#### PROBLEM TO WORK ON:
What you give must be exactly the lines of the material from the first through the line that contains "Task: Sort by Module column arrows", inclusive, and no others.

#### EXTRACTED ENTRIES:
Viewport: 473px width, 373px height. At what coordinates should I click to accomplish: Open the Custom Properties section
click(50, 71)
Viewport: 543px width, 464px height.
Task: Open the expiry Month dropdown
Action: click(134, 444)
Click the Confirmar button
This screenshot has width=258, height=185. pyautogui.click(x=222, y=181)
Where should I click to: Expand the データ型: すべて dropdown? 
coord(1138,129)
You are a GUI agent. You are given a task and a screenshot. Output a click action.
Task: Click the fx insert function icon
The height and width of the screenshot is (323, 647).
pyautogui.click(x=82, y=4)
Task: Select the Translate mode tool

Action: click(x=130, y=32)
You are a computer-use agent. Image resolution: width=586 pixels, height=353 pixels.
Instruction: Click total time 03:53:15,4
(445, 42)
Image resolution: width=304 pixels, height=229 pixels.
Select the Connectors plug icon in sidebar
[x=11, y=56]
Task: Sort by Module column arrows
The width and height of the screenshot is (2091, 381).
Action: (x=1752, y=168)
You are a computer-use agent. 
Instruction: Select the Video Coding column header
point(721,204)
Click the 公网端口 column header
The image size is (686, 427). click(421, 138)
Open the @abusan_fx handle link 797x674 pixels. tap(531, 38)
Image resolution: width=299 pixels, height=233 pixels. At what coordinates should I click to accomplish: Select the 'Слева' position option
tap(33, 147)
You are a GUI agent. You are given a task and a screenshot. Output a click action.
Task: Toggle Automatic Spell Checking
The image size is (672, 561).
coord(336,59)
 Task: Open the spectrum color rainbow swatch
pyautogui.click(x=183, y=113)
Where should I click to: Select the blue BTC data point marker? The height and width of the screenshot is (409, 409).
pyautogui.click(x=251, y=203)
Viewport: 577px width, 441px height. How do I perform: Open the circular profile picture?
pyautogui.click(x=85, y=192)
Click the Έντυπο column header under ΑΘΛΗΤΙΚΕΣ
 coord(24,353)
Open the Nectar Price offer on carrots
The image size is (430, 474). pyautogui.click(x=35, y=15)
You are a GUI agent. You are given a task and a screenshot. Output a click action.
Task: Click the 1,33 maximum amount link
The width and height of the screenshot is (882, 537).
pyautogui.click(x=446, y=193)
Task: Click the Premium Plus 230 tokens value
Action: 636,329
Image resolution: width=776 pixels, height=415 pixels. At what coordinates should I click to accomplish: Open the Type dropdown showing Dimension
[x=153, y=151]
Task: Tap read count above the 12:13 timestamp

#### RESULT:
Viewport: 473px width, 373px height. At what coordinates should I click to accomplish: Open the Custom Properties section
click(50, 71)
Viewport: 543px width, 464px height.
Task: Open the expiry Month dropdown
Action: click(134, 444)
Click the Confirmar button
This screenshot has width=258, height=185. pyautogui.click(x=222, y=181)
Where should I click to: Expand the データ型: すべて dropdown? 
coord(1138,129)
You are a GUI agent. You are given a task and a screenshot. Output a click action.
Task: Click the fx insert function icon
The height and width of the screenshot is (323, 647).
pyautogui.click(x=82, y=4)
Task: Select the Translate mode tool

Action: click(x=130, y=32)
You are a computer-use agent. Image resolution: width=586 pixels, height=353 pixels.
Instruction: Click total time 03:53:15,4
(445, 42)
Image resolution: width=304 pixels, height=229 pixels.
Select the Connectors plug icon in sidebar
[x=11, y=56]
Task: Sort by Module column arrows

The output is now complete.